#### Supplied text ####

I think it is more of a loss to be unable to query on people with forename "Richard" than to be unable to query all dimensions involving '6 inches'. So I agree that we should not pursue this particular line of thought.
As regards using an XML encoding within a literal, I think this would be a really bad idea. It would require the provision of an XML parser and support tools within the context of all RDF serializations (Turtle, JSON, ...). RDF/XML has provision for embedded XML, but this wouldn't help for any other serialization of the RDF.
Posted by Christian Emil on 22/11/2018
As Richard and Øyvind show, it is always possible to encode infomormation into a string both in MARC and in XML. It is of course also possible to use JSON for those prefering that schema formalism. MARC is old, that is correct and it is not very readable. I would dare to say that MARC and JSON share the unreadability property. MARC and TEI represent predefined but flexible encoding schemas. XML and JSON are general encoding formalisms.
The main point is that data encoded in XML, TEI-XML, MARC, JSON are strings which can be represented as literals in RDF. However, if one want to decode the string into structured information one need to know (and agree on) the encoding schema. As Øyvind points out, there are many ways to encode the same information in TEI as well as in MARC.

####

-- Goal --
Please continue the forum discussion on encoding structured information as RDF literals, starting after its last sentence.

#### Data section ####

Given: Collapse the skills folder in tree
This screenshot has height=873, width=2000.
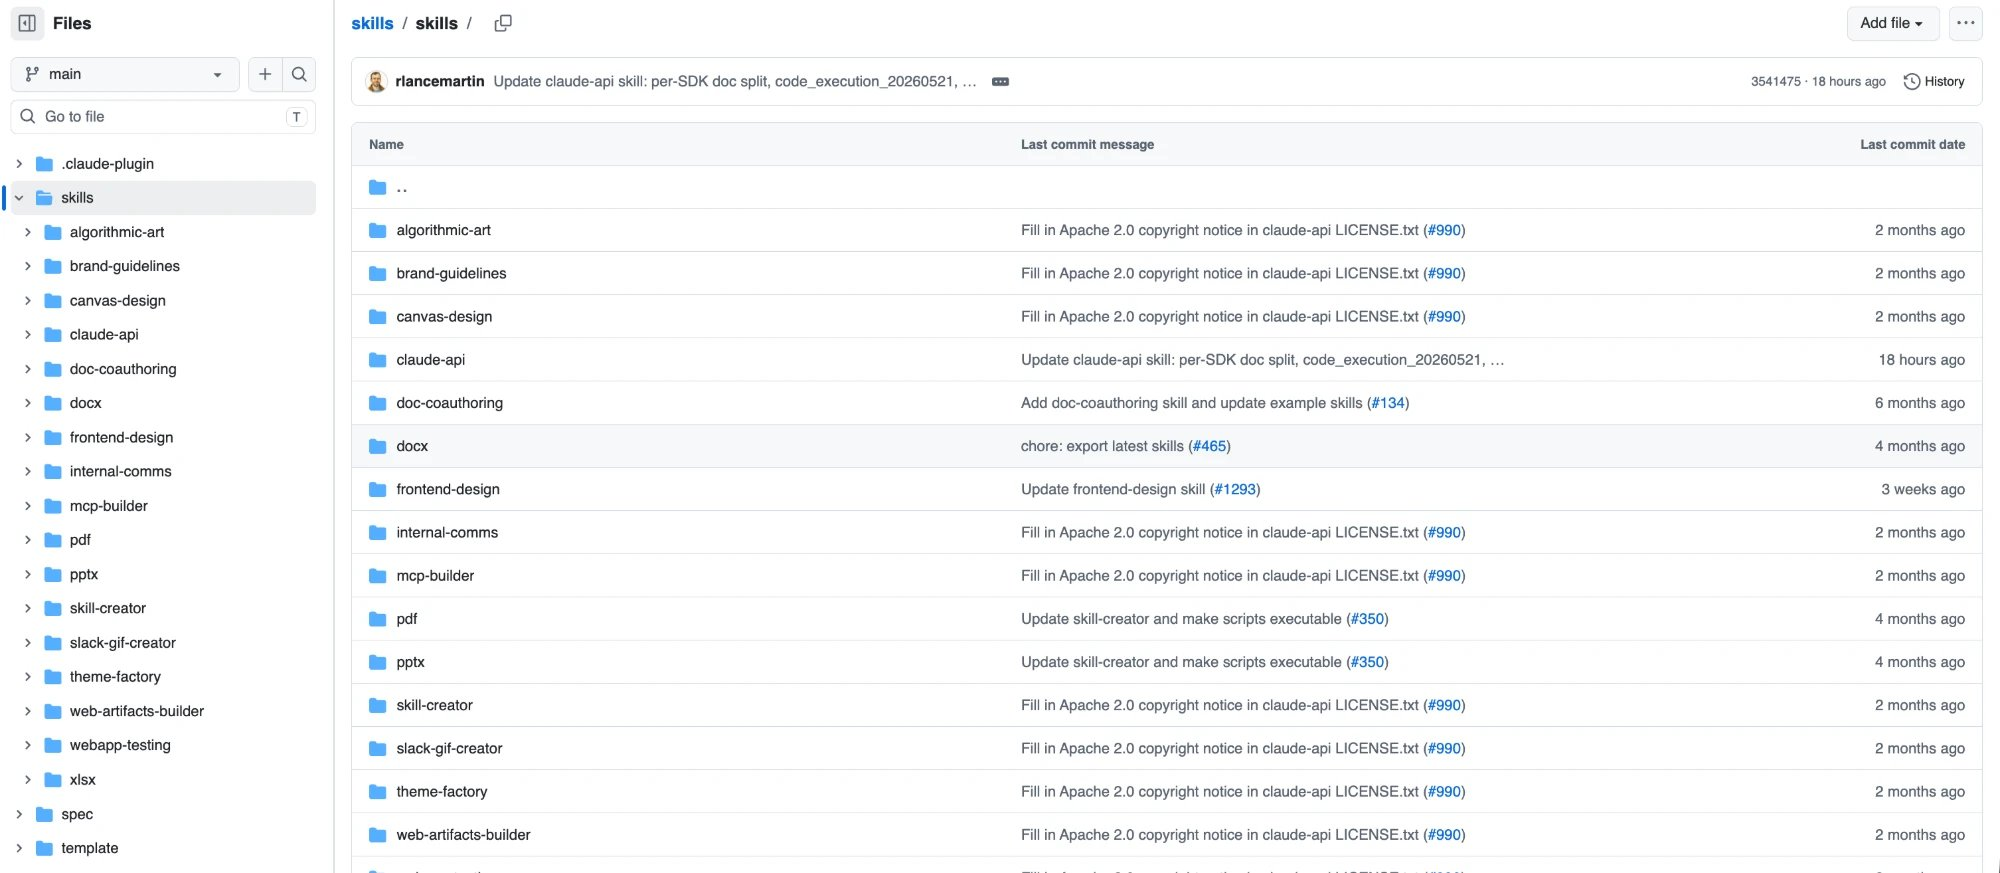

####

-- Task response --
Posted by Martin on 22/11/2018
Dear Richard, Robert,
It is simply wrong that encoding structured data into an rdfs:Literal makes it invisible to SPARQL. It is exactly what xsd:dateTime does. The year, month, etc., is available to querying individually in SPARQL, not by magic but by a standard extension mechanism. It is a question to IT experts to tell us how to upload into the SPARQL code the respective string functions for other compounds. If we decide one standard way to encode the person name compounds, that would be quite feasible. Interoperability is in any case given with a trivial mapping, because standard SPARQL recognizes any custom datatype. Of course we would also provide standard string functions to take the compound apart. For this discussion we need a completely informed decision.
We must really be more aware how badly current RDF platforms still perform with longer property paths. There are good reasons why time, geometry and others are not encoded with rdf properties.
The first question we have to answer is A) how many compounds we need that must be queried component-wise. Then we should find B) the best XML representation regardless platforms. Then we discuss C) how that should go into RDFS.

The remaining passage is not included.